У Антонии было сопрано такого широкого диапазона, каким может наделить божественная щедрость не голос женщины, а голос ангела. Антония охватывала пять с половиной октав; она одинаково легко брала «контр-ут» — этот божественный звук, казалось бы, принадлежащий лишь небесной музыке, и «ут» пятой октавы басовых нот. Гофман никогда не слышал таких бархатистых звуков, как звуки первых четырех тактов «Pietà, Signore, di me dolente»[16]
, пропетых без аккомпанемента.
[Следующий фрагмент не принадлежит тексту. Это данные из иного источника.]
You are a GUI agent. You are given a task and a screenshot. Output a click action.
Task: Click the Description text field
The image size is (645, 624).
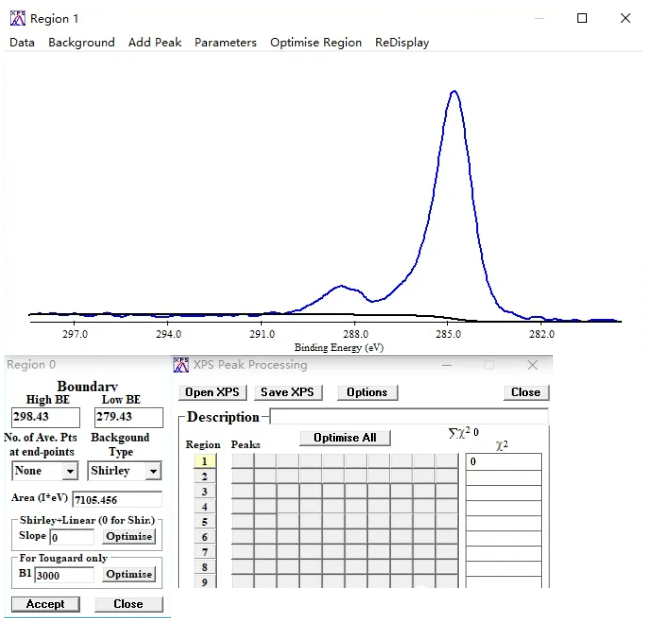409,416
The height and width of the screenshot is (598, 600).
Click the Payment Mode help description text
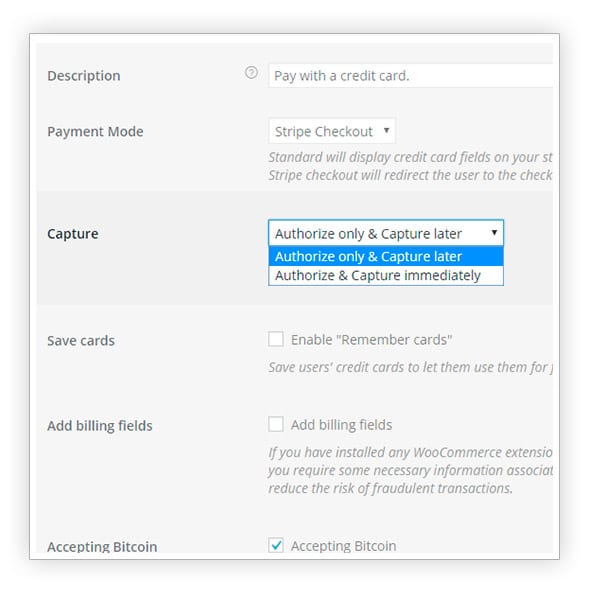pyautogui.click(x=410, y=166)
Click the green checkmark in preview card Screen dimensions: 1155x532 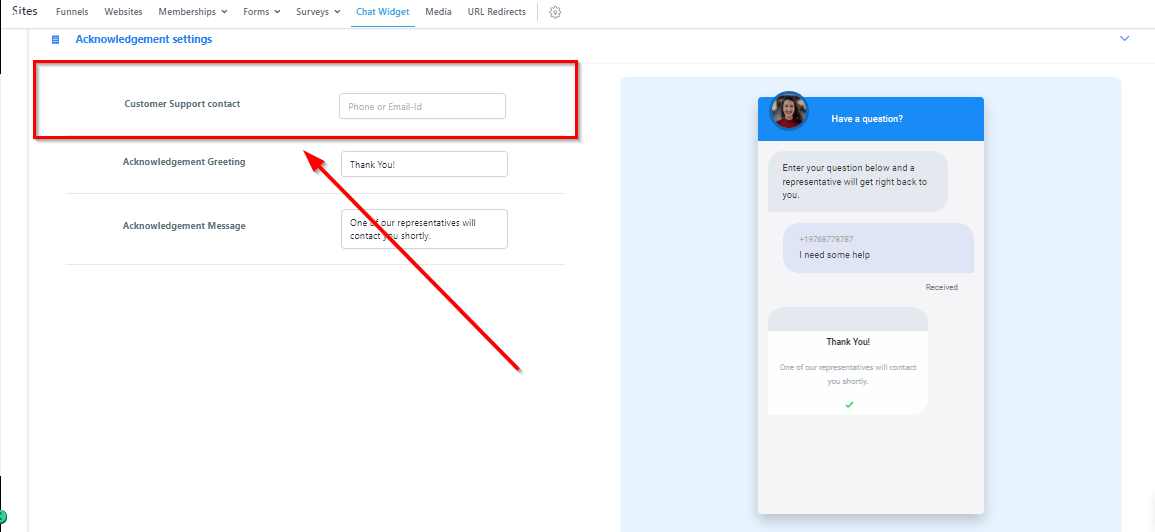[x=849, y=404]
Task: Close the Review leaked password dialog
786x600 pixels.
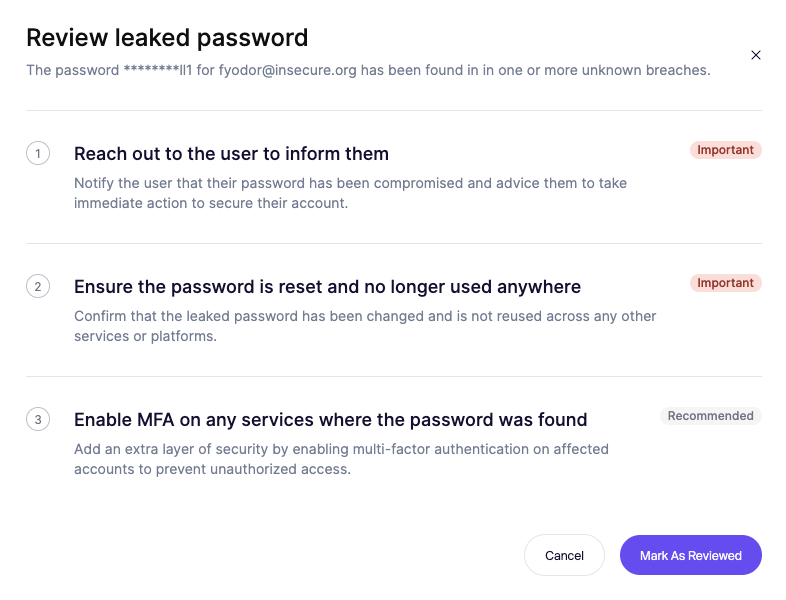Action: pos(756,55)
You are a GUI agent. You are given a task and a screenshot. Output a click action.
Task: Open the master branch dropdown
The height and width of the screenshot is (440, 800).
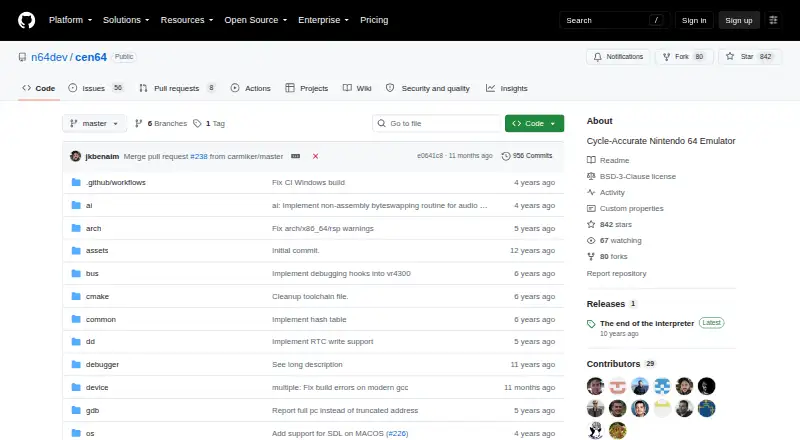click(x=94, y=124)
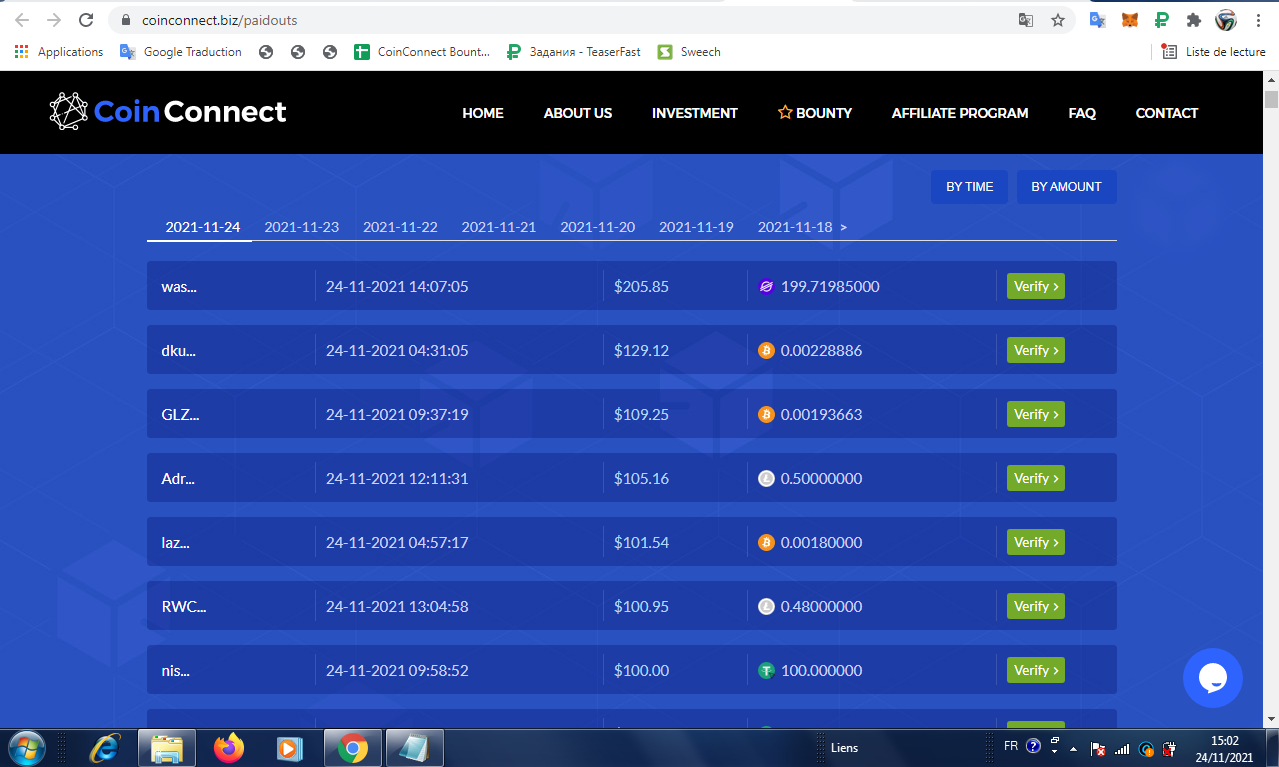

Это устремление страдающей души к Богу, эта горячая молитва о том, чтобы Господь сжалился над этим сетующим страданием, звучала в устах Антонии предчувствием божественной воли, переходящим в священный ужас. Аккомпанемент, подхвативший фразу, поплывшую между небом и землей, принял ее, если можно так выразиться, в свое лоно после того, как было взято «ля», и — piano, piano[17], — словно эхо, повторял жалобу, и аккомпанемент этот был вполне достоин скорбного, печального голоса — голоса Антонии. Он — этот аккомпанемент — говорил не по-итальянски, не по-немецки, не по-французски, он говорил на том общемировом языке, который называется музыкой:«Господи, помилуй, помилуй меня в скорби моей! Господи, помилуй меня, и если услышишь молитву мою, то да утихнет гнев твой и да воззрят на меня очи твои не с гневом, но с милосердием!»